READING PASSAGE >>

Leith Masri: Impact Investing in the Middle East

In Jordan, a certain transportation logistics company is thriving. What’s more, Nafith logistics is headed by a woman, unusual in a conservative country and region where female employment figures are very low and women do not often rise to executive jobs. Operating in Jordan and southern Iraq and launching shortly in Oman, the 340-employee company manages freight-carrying trucks at ports and border crossings and is seeking to expand into more countries.

Nafith Logistics and its leadership are sources of pride for Leith Masri, JD/MBA ’99, founder and partner of Jordan-based private equity firm Foursan Group, the largest shareholder in the company. “Female empowerment and advancement are very important to us,” says Masri, adding that hiring women not only offers them economic opportunity but also positively impacts Jordan’s economic growth rates and traditional workplace culture in which women’s participation hovers at a rate in only the mid-teens.

Foursan’s reach extends far beyond Jordan. Because most of the areas the firm targets, including Palestine, Iraq, Egypt, Lebanon, and northern Africa, are relatively poor, “almost by definition much of the work we do has an impact angle to it,” says Masri.

“Our view has always been to positively impact our communities and that private equity alongside venture capital is the way to build and support businesses.”

– Leith Masri, JD/MBA ’99, Founder, Foursan Group

“One of his biggest accomplishments is the creation of a lot of jobs,” says Mutaz Nabulsi, chief executive of Estarta Solutions, a 700-employee information technology firm of which Masri is chairman. “That’s something he’s very proud of, along with the fact that Estarta’s female participation rate has remained in the mid-40 percent range since the beginning of the company’s partnership 15 years ago with Cisco Systems.”

Launched in 2003 as Jordan’s first private equity fund, Foursan has allowed Masri to invest close to home. Born in Lebanon to a Palestinian father and an American mother, Masri figured that he would return to the Middle East after graduating from Stanford Law. While studying, Masri lived in Palo Alto and in San Francisco, immersing himself in business and law classes and surrounding himself with friends bitten by the dot-com bug. But his own professional interests lay in finance, having worked as an analyst for two years at New York private equity firm Blackstone prior to coming to Stanford. Private equity appealed to Masri over other branches of
finance such as mergers advisory and restructuring.

PROBLEMS TO SOLVE >>
• a. Answer these questions from the passage on Leith Masri and impact investing:
(i) How many employees does Nafith Logistics have?
(ii) In what year was Foursan Group launched?
(iii) At which firm did Masri work as an analyst before coming to Stanford, and for how long?
• b. Show every line of the records that contains the word "perform". Case counts.

DATASET CONTENT >>

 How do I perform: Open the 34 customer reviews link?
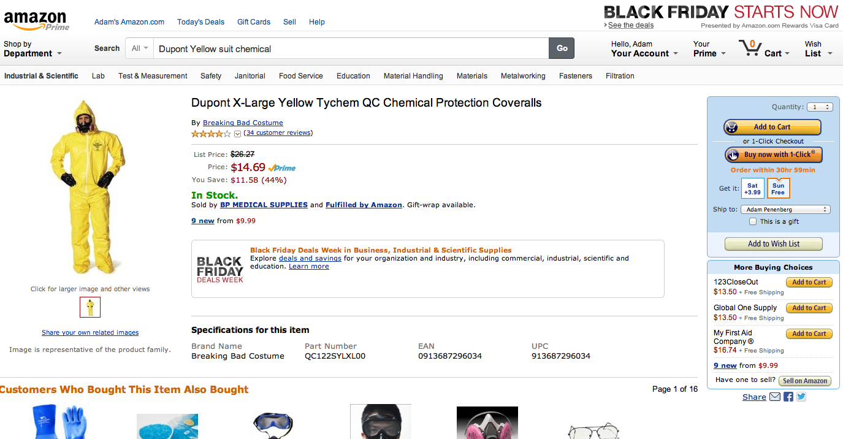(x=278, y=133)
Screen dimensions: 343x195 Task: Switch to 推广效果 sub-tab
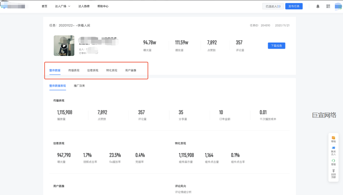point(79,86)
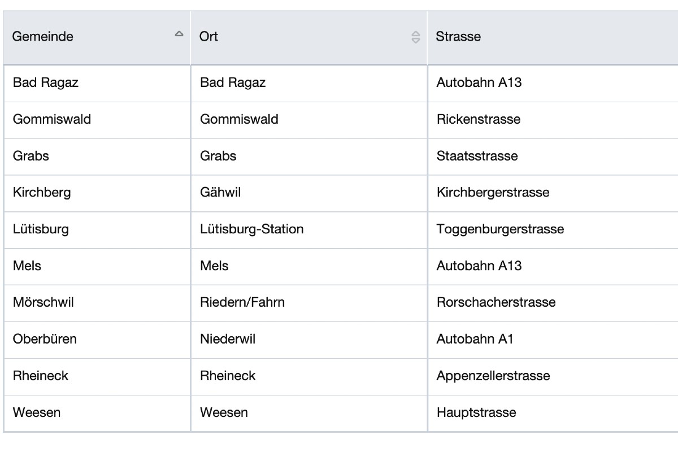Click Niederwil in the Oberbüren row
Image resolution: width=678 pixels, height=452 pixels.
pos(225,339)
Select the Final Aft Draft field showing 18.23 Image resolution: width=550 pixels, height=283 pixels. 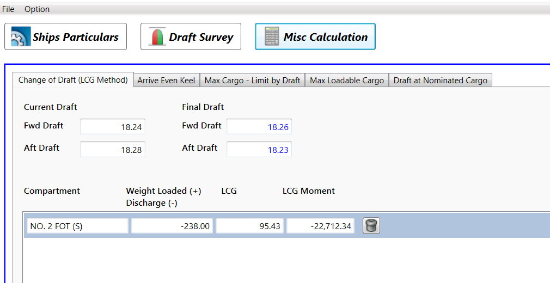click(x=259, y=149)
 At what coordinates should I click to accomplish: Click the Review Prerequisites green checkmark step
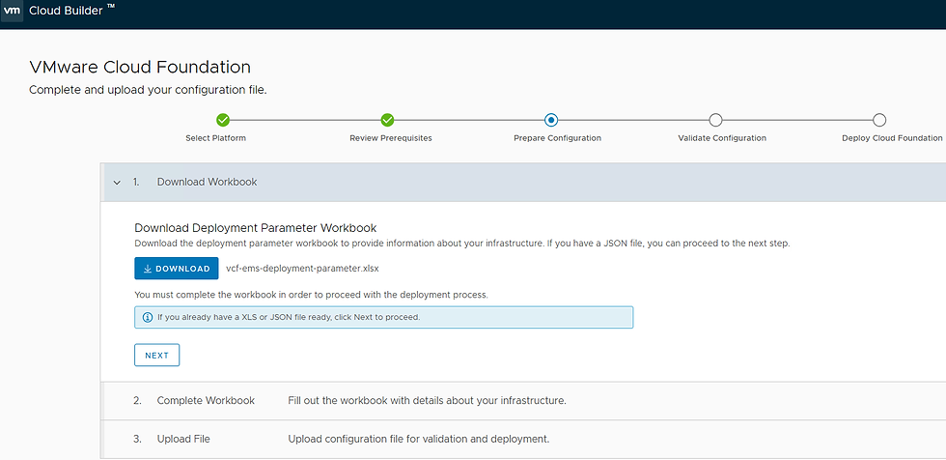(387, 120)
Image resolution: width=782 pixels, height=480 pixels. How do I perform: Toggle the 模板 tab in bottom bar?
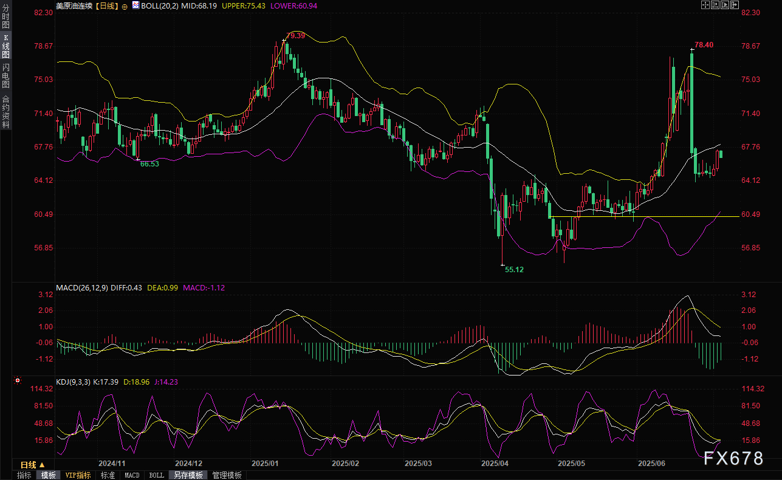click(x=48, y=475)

TASK SOLUTIONS >>
• a.
(i) 340
(ii) 2003
(iii) Blackstone, a New York private equity firm, for two years

• b.
 How do I perform: Open the 34 customer reviews link?
Image resolution: width=782 pixels, height=480 pixels. How do I perform: Toggle the 模板 tab in bottom bar?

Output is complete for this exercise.